それから数日経ったある日の夕食後。ミーティングも終わり、俺とソフィアが自室でくつろいでいた時のことだ。
「いや~今日もエレナの飯は美味かったな」
「うんうん!結構転生者から伝わった日本の料理もご存知ですし、英雄さんがこの世界で結婚するなら断然エレナさんですね!」
「ば、ばか何言ってんだエレナの前で間違ってもそれ言うなよ!?」
「冗談ですよ~!そんな顔真っ赤にしちゃって英雄さんったら~!まんざらでもないんじゃないですか~!?」
「い、いやそりゃあ確かにエレナは可愛いけどさ……」
「お呼びですか?」
「おわあ!」
背後から突然現れたのはエレナではなくシャドウだった。
「シャドウかよ!めっちゃびびったしエレナかと思ったじゃねえか!大体どう考えても呼んでなかっただろ!」
「それでは帰るでござる」
「いやいや待て待て本当に何しに来たんだよ」
「調査で候補者が割り出せたので報告に参上したのでござるが、『隠ぺい』を発動させて魔王様の部屋に来たら、何やら秘密の恋バナ的なものが行われていたのでござる。これは話しかけづらいな……タイミングはどうしようかな……と思っていたところ、魔王様がスキを見せたので話しかけた次第にござる」
「何でスキを見せたところに話しかけるんだ。タイミングとしては最悪だよ」
「無念」
まあこいつなりに気を使ったんだろう……使ったんだよな?
「今度からは気配を消さずに来てくれよな。まあそれはもういい。それよりさらってくる人間の候補が決まったって?」
「左様にござる」
今日はもう遅いので、明日の朝のミーティングに来るように言ってからその日は寝た。
そして翌朝の朝食後。
「結論から申し上げるに、アリスという小娘がいいと思うでござる。ただの町娘で特に政治的や身分的に重要な立場にいるわけではないのでござるが、いわゆる美少女というやつでアムスブルク中の人気者にござる。逆に政治的や身分的に重要な立場にいる人間というのは常日頃から警備が厳重でござるから、安全面から考えてもこの小娘が一番いいのでござる」
美少女をさらうなんてベッタベタだな。
「さすがだなシャドウ、助かるよ。
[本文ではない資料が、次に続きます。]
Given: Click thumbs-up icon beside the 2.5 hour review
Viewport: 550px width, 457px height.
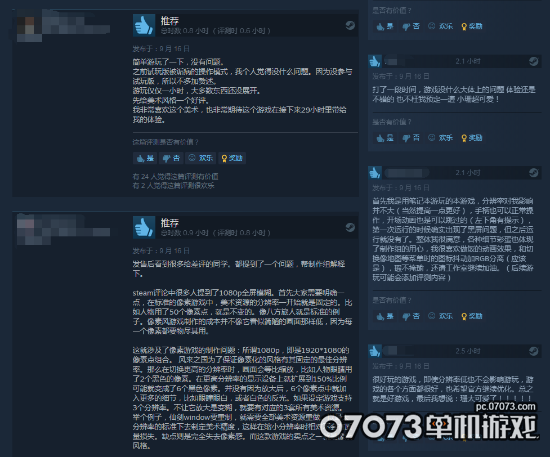Looking at the screenshot, I should pyautogui.click(x=375, y=351).
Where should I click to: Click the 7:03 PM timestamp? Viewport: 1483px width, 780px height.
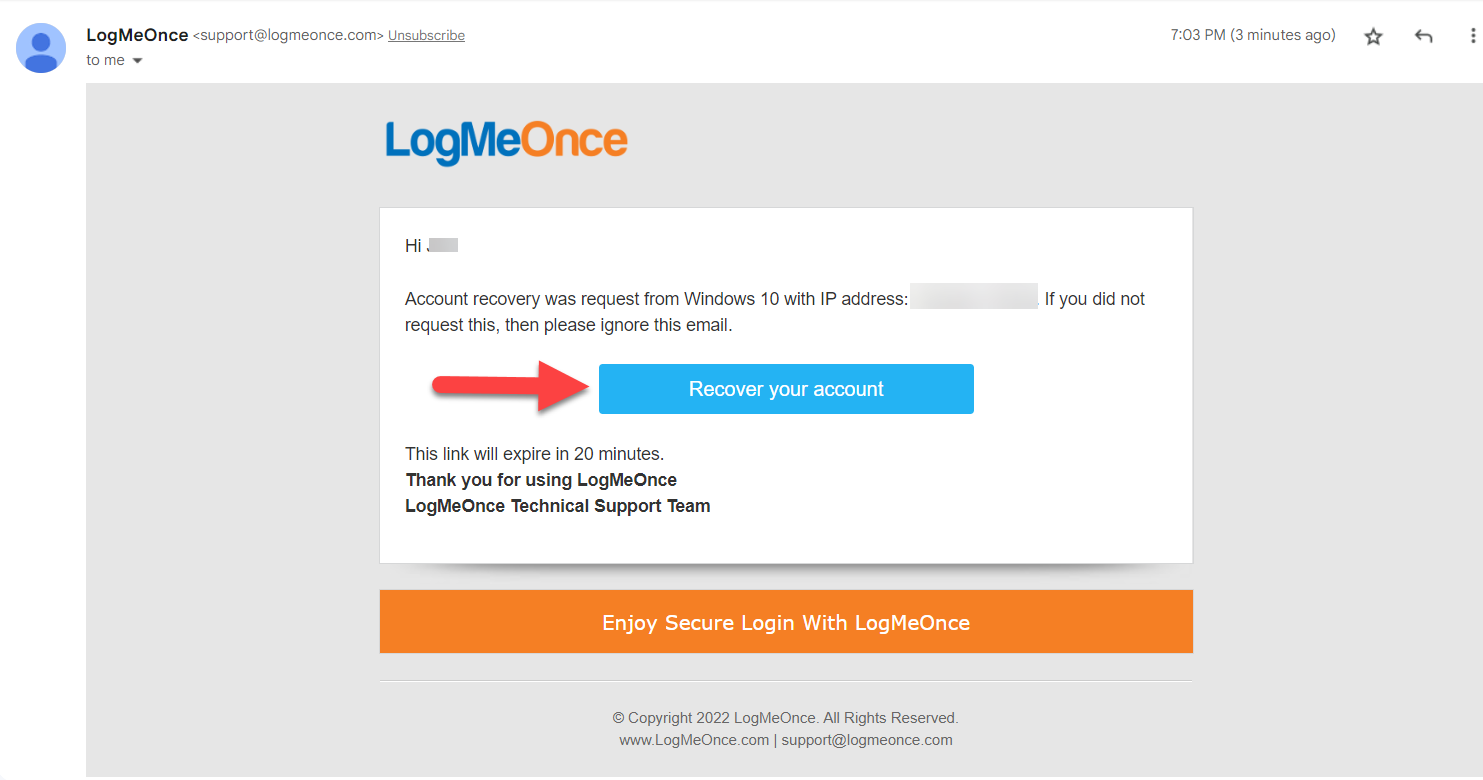tap(1253, 35)
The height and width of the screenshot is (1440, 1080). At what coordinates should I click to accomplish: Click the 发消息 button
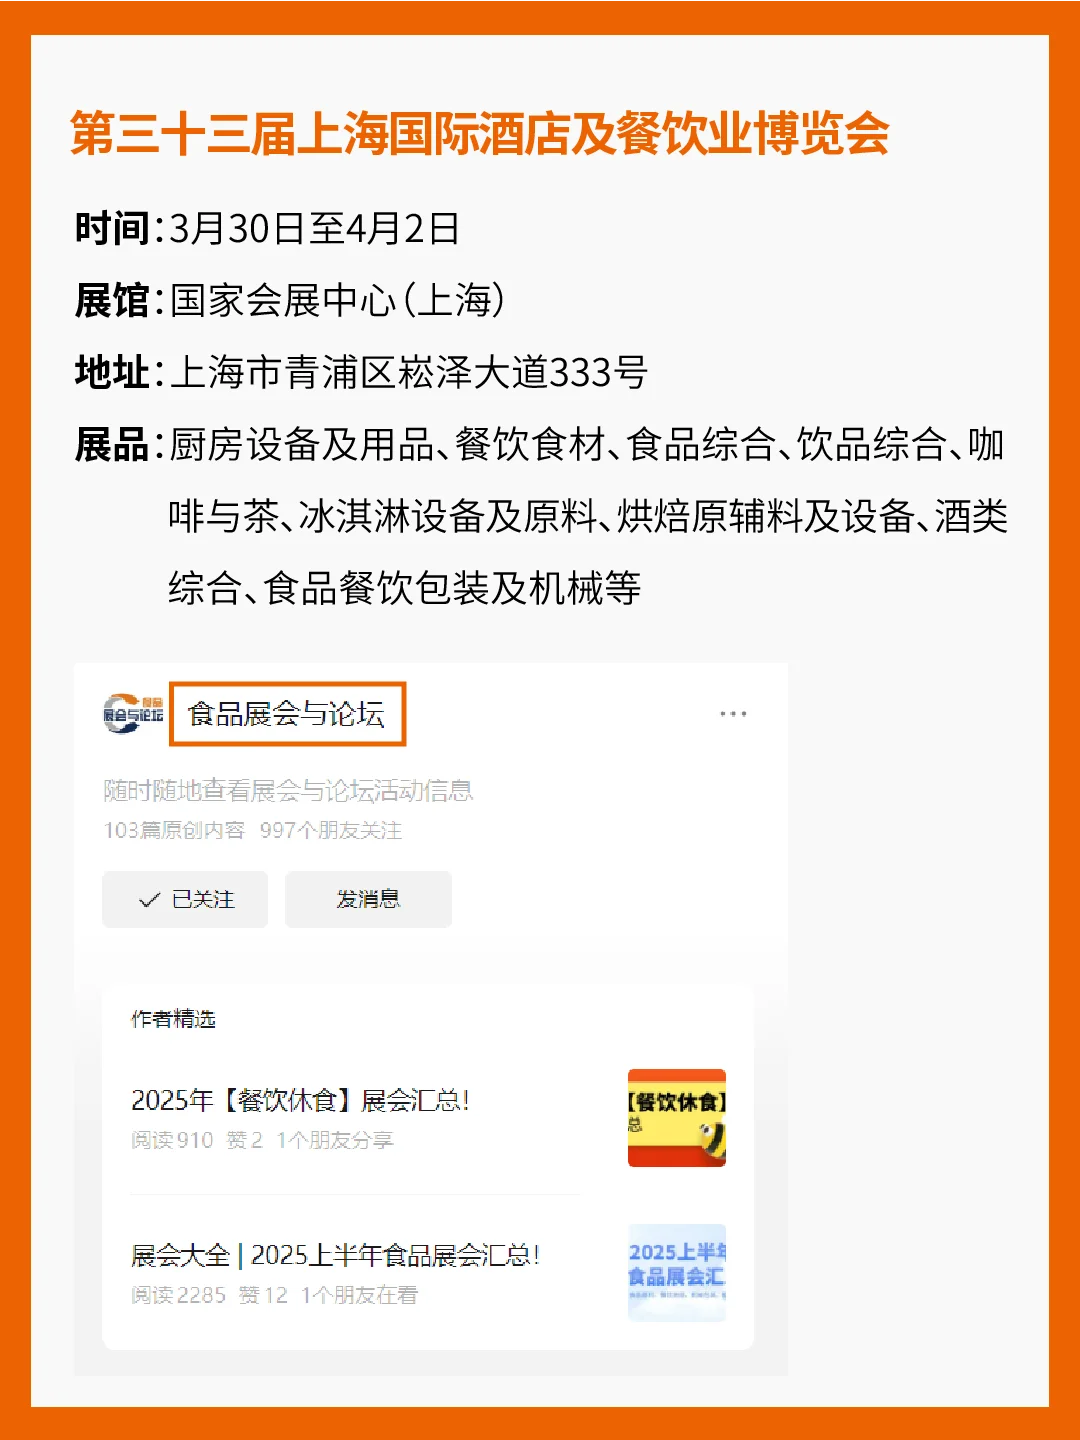(x=368, y=899)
シャドウの報告に異議があるやつはいるか?」
特にないようなので話を進めることにしよう。
「それで、そのアリスってのはどんな子なんだ?見た目的な特徴とか」
「茶髪で長い髪をアップにしていて中々拙者好みでござった」
「お前の好みはいいから、っていうかそれだけでターゲットを決めたんじゃないだろうな」
「後は赤いリボンをつけていたでござる」
「おい俺の話を聞け」
何かちょっと不安になってきたな……。
「そうと決まったら話は早え!実行犯は俺に任せなあ!ヒャッハァ!」
「おいキング!ちょっと待て!」
キングは俺の話も全く聞かずにテレポートで消えてしまった。
「ライル!あいつを追いかけて見張ってくれ!騒ぎを起こしたら無駄に警戒されるから、チート系じゃない人間は絶対に殺させないでくれ!」
「かしこまりました」
「ったくキングのやつ……」
それから数分後。キングとライルが戻って来たんだけども。
「連れて来たぜえ!これでいいんだろ!ヒッヒッヒ!」
「お前……それは茶髪で長い髪をアップにして赤いリボンをつけただけのただの中年のオッサンじゃねえか!ていうか逆によく見つけたなこんなの!」
「ふっ……モンスターたちよ!残念だったな!私はただの無職で中年のおっさん!私を誘拐しようとも人間には痛手でもなんでもない!誰も助けになど来ないぞ!はっはっは!」
「本当に残念だよ!」
「申し訳ありませんヒデオ様……私が見かけて制止しようとした時点で既に遅く、この男を捕まえてキングは街から去るところでした……」
「いや、ライルは良くやってくれた。ありがとう」
しっかしこのオッサンどうすりゃいいんだよ……。まさか返すわけにもいかないし、殺すのも嫌だしな……。
「とりあえず農耕地に送って監視をつけて農作業でもさせとけ。監視には殺さないようにつたえて、適度に飯も与えてやれ」
「あ、ついでにあっしらの墓地の掃除なんかも頼むでやんす」
「何と!仕事と飯をくれるのか!ここは天国か!?やったぁ!」
おっさん大喜び。余計な悩みの種も増えたし、先のことを考えると頭を抱えたくなるところ。前途多難というやつだ。